Output should begin at the line holding "The image size is (873, 1030)." and end at the last line of the entries; print those lines verbatim and no others.
*** AVAILABLE DATA ***
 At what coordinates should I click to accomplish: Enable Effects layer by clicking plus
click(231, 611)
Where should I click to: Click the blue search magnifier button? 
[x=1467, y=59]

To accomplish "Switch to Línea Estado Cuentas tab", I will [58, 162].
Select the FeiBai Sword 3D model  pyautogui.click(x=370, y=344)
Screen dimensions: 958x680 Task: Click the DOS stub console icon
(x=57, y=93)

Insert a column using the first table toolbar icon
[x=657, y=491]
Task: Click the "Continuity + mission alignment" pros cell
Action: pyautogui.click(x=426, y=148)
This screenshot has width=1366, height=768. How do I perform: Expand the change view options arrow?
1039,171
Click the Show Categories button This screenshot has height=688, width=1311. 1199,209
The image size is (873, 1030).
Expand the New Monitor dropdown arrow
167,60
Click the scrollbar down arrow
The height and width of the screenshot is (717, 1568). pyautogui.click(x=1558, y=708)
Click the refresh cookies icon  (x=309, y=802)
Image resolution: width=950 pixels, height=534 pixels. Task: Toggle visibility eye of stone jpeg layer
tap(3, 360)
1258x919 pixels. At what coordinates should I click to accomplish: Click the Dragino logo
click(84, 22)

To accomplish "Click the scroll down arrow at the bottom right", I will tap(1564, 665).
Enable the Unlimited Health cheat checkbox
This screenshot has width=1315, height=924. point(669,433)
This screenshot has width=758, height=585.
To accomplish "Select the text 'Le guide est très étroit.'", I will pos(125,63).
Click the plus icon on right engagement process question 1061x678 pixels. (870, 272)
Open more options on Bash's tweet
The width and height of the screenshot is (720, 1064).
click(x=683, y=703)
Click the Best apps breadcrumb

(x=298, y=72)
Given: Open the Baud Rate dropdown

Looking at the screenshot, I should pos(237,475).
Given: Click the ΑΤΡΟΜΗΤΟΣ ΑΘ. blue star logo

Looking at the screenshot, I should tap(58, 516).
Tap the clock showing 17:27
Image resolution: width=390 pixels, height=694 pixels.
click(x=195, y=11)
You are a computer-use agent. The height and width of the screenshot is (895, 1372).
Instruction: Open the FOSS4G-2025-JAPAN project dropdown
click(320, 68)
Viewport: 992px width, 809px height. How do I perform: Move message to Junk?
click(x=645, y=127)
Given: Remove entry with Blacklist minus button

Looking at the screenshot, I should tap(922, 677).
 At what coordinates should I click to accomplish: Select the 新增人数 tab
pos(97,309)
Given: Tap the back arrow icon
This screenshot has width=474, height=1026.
*** End of AVAILABLE DATA ***
## RESPONSE
The image size is (873, 1030).
Expand the New Monitor dropdown arrow
167,60
Click the scrollbar down arrow
The height and width of the screenshot is (717, 1568). pyautogui.click(x=1558, y=708)
Click the refresh cookies icon  (x=309, y=802)
Image resolution: width=950 pixels, height=534 pixels. Task: Toggle visibility eye of stone jpeg layer
tap(3, 360)
1258x919 pixels. At what coordinates should I click to accomplish: Click the Dragino logo
click(84, 22)

To accomplish "Click the scroll down arrow at the bottom right", I will tap(1564, 665).
Enable the Unlimited Health cheat checkbox
This screenshot has width=1315, height=924. point(669,433)
This screenshot has width=758, height=585.
To accomplish "Select the text 'Le guide est très étroit.'", I will pos(125,63).
Click the plus icon on right engagement process question 1061x678 pixels. (870, 272)
Open more options on Bash's tweet
The width and height of the screenshot is (720, 1064).
click(x=683, y=703)
Click the Best apps breadcrumb

(x=298, y=72)
Given: Open the Baud Rate dropdown

Looking at the screenshot, I should pos(237,475).
Given: Click the ΑΤΡΟΜΗΤΟΣ ΑΘ. blue star logo

Looking at the screenshot, I should tap(58, 516).
Tap the clock showing 17:27
Image resolution: width=390 pixels, height=694 pixels.
click(x=195, y=11)
You are a computer-use agent. The height and width of the screenshot is (895, 1372).
Instruction: Open the FOSS4G-2025-JAPAN project dropdown
click(320, 68)
Viewport: 992px width, 809px height. How do I perform: Move message to Junk?
click(x=645, y=127)
Given: Remove entry with Blacklist minus button

Looking at the screenshot, I should tap(922, 677).
 At what coordinates should I click to accomplish: Select the 新增人数 tab
pos(97,309)
Given: Tap the back arrow icon
This screenshot has width=474, height=1026.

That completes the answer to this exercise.